TEXT:

>>

Loss of Health Insurance Coverage in Texas
Texas consumers can lose coverage either from actions they have taken or by actions taken by the insurance carrier. In either instance, there are protections for the policyholder.
It is first important to understand that health insurance policies in Texas are “guaranteed renewable”, which means the carrier cannot terminate the coverage as long as premiums are made in a timely manner. The guaranteed renewable provision applies even in situations where large claims have been submitted. The insurance carrier cannot terminate coverage on the grounds of health-related issues experienced by any covered member of a health insurance policy.
Health insurance carriers can legally terminate a policy for any of the following reasons:
- If the policyholder fails to make premium payments in a timely manner according to the health insurance carriers procedures;
- Submitting materially inaccurate information which was used by the health insurance carrier to make an underwriting decision which would have resulted in the application being denied or a rider to benefits applied; or
- Filing a false claim with the intention to defraud the health insurance carrier.
Health insurance carriers have specific rules that apply in situations involving late premium payments. Premium payments are required to be made on the first day of a renewal period. The renewal period is determined by the original effective date assigned to a policy once it has been reviewed and approved by underwriting. The renewal period can be any day of the month except for the 29th, 30th or 31st of the month because these days do not occur in every month of the year. If the premium payment is not made on the first day of the renewal, the insurance carrier allows a 30-day grace period in which to receive the premium payment. Claims during the grace period, especially claims related to prescriptions, can be denied pending receipt of the premium payment.

<<

YOUR GOAL: From the text on losing health insurance coverage in Texas, list every reason for which a carrier may legally terminate a policy.

DATA BLOCK:

>>

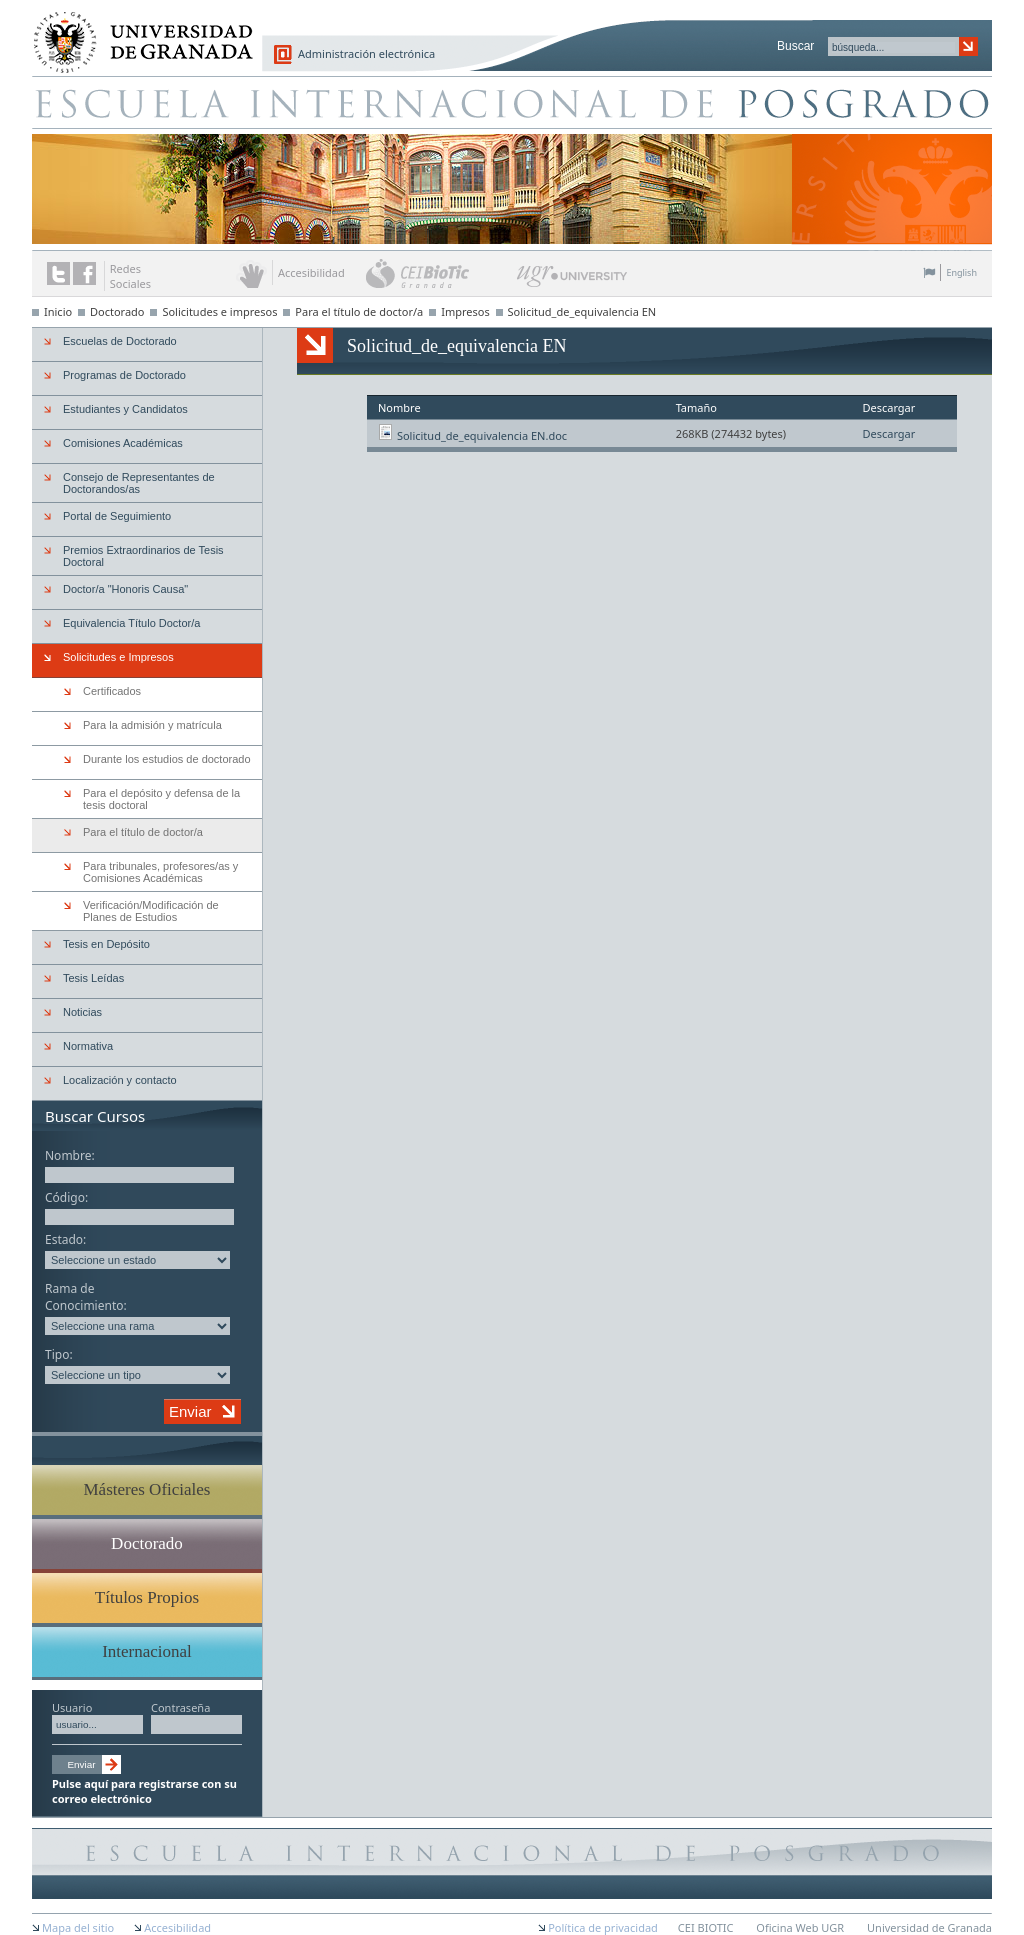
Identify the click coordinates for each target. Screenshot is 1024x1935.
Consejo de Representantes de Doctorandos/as (139, 483)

<<

EXERCISE SOLUTION:
- The policyholder fails to make premium payments on time according to the carrier's procedures.
- Materially inaccurate information was submitted and used by the carrier to make an underwriting decision that would have resulted in the application being denied or a rider to benefits being applied.
- A false claim was filed with the intention of defrauding the carrier.